Early Middle Ages

  1. Medieval Mysticism

  2. Early Scholasticism
    • Two defining issues:
      • the nature of dialectic & disputation: can logical argument & rules be brought to bear on religious dogma?
      • the problem of Universals. Problem derived from Aristotle. What is knowlable is general ("universal") But the particular always escapes what can be known
    • Anselm of Canterbury (b. Piedmont 1033)
      • We believe in order to understand
      • Understanding can provide necessary reasons for our beliefs through dialectic (logic, often reductio arguments)
      • typology of truths:
        1. truths in judgment (affirmation, denial)
        2. truths of opinion and thought
        3. truths of will (what is right)
      • common to all these vies of truth: correctness (conformity to standard)

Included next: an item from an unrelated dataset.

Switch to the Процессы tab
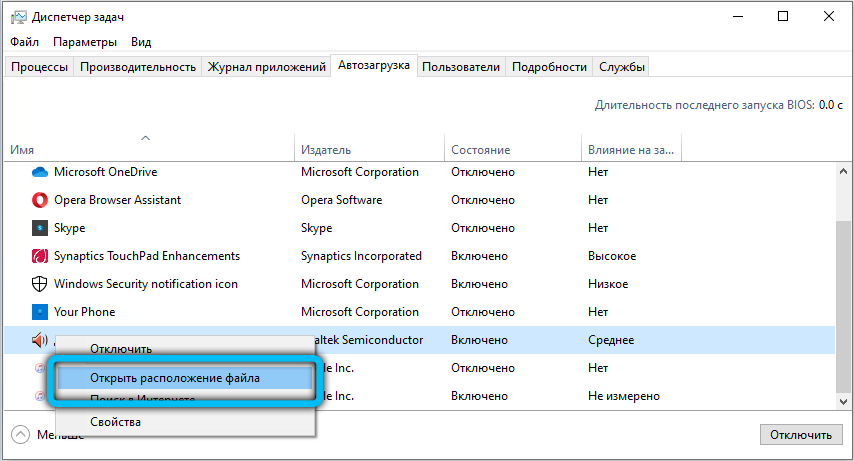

      • the so-called Ontological Argument
        God is, by definition, that being greater than which nothing can be conceived. But such a being necessarily exists, becuase any being that might possibly not exist is obviously not the greatest conceivable being. Hence from the possibility of God (from our faith, our idea) the necessity of God's existence is established.
      • Guanilo's objections:
        1. why can't the same argument etsablish the necessary existence of the most perfect island?
        2. God is beyond comprehension. Therefore, we don not really have the concept of "that being greater than which nothing can be conceived," hence no conclusion follows from that concept.